Try it: All lines from the one containing "You are a computer-use agent." through the last line of the listing should be given again exactly, with no pictures.

Recorded information:
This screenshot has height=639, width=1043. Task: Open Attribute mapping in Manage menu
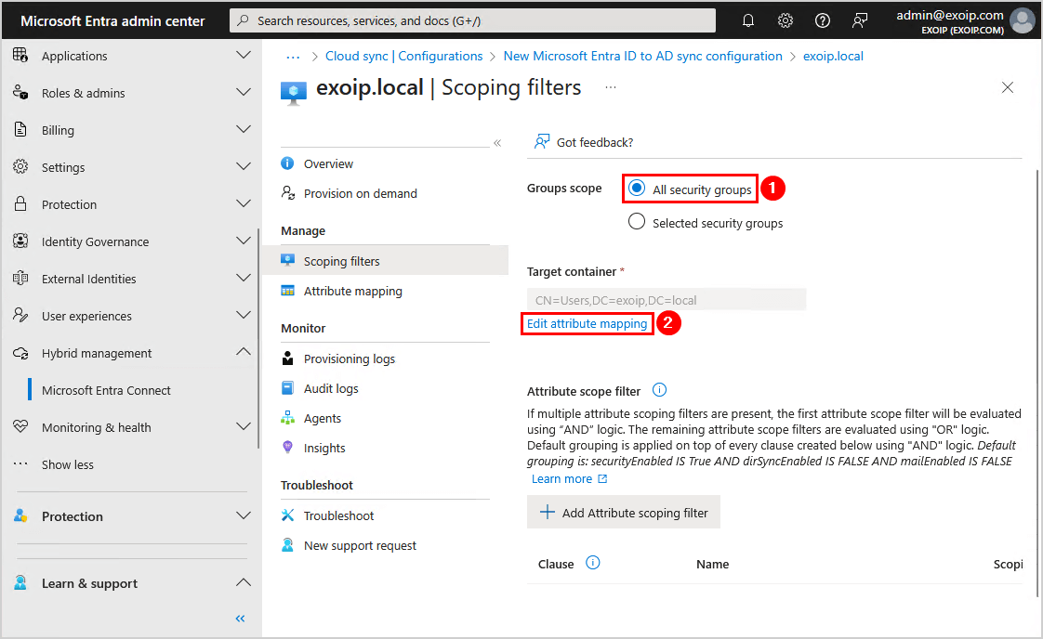click(x=352, y=291)
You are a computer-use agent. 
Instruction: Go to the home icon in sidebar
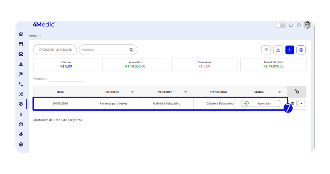(x=21, y=34)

Task output:
You are a computer-use agent. 
Instruction: Go to the home icon in sidebar
(x=21, y=34)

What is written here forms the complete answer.